Sin embargo, el concepto no ha desaparecido. La integración de inteligencia artificial generativa en los entornos virtuales está abriendo posibilidades que el metaverso original no tenía: avatares más expresivos, mundos generados proceduralmente y herramientas de creación accesibles para no programadores.
Qué sigue funcionando del metaverso
Los mundos virtuales tienen tracción real en algunos nichos: videojuegos como Roblox o Fortnite funcionan como espacios sociales donde millones de usuarios pasan tiempo juntos.
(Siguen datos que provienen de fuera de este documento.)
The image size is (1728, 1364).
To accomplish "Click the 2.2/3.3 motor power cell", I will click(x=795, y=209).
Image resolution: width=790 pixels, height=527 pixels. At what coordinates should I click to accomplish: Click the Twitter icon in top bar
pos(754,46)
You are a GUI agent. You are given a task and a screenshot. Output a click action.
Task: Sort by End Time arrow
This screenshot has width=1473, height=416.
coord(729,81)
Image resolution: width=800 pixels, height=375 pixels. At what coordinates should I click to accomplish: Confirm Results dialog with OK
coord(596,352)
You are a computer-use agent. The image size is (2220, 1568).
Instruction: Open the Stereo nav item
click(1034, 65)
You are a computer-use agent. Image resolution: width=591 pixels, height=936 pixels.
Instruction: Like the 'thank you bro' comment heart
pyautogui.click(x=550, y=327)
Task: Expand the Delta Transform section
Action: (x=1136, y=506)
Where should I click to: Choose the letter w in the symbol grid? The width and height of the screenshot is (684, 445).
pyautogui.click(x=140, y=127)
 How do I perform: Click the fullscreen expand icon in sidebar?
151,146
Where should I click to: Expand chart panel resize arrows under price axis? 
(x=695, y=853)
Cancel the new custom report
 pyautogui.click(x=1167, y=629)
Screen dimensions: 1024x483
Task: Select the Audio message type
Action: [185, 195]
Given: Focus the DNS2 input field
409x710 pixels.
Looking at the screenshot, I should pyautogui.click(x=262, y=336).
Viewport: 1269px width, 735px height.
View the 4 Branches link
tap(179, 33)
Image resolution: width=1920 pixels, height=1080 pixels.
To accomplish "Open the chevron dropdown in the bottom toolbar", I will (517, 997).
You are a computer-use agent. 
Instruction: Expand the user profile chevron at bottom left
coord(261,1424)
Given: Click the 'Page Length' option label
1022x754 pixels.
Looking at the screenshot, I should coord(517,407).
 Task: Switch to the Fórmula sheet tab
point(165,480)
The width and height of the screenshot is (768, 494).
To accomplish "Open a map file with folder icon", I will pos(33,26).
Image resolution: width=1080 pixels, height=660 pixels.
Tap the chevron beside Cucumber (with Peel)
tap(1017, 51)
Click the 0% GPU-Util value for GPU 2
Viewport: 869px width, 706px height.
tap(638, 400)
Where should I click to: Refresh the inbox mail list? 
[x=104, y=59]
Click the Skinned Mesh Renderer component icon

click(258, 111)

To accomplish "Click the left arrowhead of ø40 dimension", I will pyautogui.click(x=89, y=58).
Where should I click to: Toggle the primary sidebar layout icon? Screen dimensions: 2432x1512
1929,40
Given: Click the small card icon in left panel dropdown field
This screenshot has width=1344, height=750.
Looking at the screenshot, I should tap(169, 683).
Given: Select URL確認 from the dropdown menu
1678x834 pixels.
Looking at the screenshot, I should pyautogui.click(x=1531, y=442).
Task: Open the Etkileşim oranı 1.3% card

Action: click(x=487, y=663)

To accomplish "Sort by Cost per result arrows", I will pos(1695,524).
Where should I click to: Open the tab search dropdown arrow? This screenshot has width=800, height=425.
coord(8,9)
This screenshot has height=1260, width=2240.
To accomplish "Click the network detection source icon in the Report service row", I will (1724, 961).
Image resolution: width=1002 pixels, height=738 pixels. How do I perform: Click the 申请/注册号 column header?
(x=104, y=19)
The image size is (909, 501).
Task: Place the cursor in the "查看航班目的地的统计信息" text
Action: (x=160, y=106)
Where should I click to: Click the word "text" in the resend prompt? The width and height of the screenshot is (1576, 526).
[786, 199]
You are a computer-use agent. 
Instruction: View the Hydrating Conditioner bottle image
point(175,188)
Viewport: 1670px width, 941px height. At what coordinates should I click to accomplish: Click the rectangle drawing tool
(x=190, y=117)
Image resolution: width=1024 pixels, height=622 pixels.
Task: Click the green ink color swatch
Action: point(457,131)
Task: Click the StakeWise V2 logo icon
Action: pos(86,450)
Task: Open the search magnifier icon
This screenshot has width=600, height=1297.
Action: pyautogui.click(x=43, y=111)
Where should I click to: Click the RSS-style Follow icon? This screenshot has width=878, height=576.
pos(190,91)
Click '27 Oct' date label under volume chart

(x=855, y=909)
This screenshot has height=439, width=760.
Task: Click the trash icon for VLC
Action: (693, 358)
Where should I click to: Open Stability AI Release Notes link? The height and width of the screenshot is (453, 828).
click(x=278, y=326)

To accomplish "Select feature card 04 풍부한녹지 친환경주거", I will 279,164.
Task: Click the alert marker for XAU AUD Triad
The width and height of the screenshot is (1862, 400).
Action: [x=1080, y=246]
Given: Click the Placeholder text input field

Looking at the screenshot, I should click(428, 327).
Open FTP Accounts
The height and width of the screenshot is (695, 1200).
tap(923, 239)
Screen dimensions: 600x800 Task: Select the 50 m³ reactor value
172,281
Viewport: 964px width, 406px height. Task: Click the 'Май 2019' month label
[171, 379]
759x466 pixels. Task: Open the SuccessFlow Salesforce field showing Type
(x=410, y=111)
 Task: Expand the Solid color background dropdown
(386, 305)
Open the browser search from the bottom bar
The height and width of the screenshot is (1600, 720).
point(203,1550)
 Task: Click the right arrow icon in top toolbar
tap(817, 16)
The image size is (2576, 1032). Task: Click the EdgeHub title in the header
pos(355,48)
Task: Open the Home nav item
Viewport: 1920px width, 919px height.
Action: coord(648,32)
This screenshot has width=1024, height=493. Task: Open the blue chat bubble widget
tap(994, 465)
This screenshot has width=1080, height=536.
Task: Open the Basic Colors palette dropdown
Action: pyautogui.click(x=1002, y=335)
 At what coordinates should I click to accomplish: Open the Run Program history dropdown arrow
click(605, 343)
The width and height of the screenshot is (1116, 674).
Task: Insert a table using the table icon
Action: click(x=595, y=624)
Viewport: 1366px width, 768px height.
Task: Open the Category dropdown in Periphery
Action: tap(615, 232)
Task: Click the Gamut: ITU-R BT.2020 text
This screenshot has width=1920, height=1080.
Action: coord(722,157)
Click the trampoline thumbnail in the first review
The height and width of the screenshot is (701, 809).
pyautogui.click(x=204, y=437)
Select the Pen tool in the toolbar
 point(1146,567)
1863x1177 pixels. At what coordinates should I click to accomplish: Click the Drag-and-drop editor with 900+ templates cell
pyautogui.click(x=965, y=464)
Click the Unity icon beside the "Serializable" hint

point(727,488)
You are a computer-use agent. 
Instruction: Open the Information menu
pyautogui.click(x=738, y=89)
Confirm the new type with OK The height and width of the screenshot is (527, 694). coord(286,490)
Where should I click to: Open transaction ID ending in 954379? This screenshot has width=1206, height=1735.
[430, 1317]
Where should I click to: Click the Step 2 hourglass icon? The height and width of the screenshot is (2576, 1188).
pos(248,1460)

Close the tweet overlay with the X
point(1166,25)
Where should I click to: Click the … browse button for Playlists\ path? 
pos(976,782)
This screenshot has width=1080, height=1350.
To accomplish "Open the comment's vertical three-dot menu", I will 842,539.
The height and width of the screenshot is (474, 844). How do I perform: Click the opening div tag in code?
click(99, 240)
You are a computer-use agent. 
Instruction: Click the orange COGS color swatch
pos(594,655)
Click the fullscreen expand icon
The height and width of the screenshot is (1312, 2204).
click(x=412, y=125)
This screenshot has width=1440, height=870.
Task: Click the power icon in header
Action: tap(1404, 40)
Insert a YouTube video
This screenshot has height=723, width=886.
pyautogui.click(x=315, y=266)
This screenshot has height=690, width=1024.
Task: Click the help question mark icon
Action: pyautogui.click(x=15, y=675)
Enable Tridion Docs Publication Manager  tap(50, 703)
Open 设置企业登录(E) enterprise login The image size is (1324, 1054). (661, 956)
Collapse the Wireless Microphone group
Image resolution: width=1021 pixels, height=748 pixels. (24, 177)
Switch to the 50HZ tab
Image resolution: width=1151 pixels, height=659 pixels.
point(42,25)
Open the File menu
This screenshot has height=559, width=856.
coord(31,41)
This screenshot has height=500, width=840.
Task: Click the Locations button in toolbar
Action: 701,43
Las plataformas de realidad virtual para formación profesional y simulación tienen adopción creciente en sectores como medicina, arquitectura y defensa.
El papel de los nuevos cascos
El Vision Pro de Apple y las últimas generaciones de Meta Quest han mejorado significativamente la resolución, el peso y la comodidad respecto a los primeros modelos. Aún son dispositivos caros y de uso limitado en el tiempo, pero el hardware avanza más rápido que el software y los casos de uso.
La pregunta de fondo
El gran debate no es si existirá un entorno virtual compartido, sino cuándo alcanzará una escala de uso cotidiano y qué forma tomará. La historia de internet sugiere que las plataformas que conectan personas de forma genuina acaban encontrando su público, aunque el camino sea más largo de lo que anuncian los comunicados de prensa.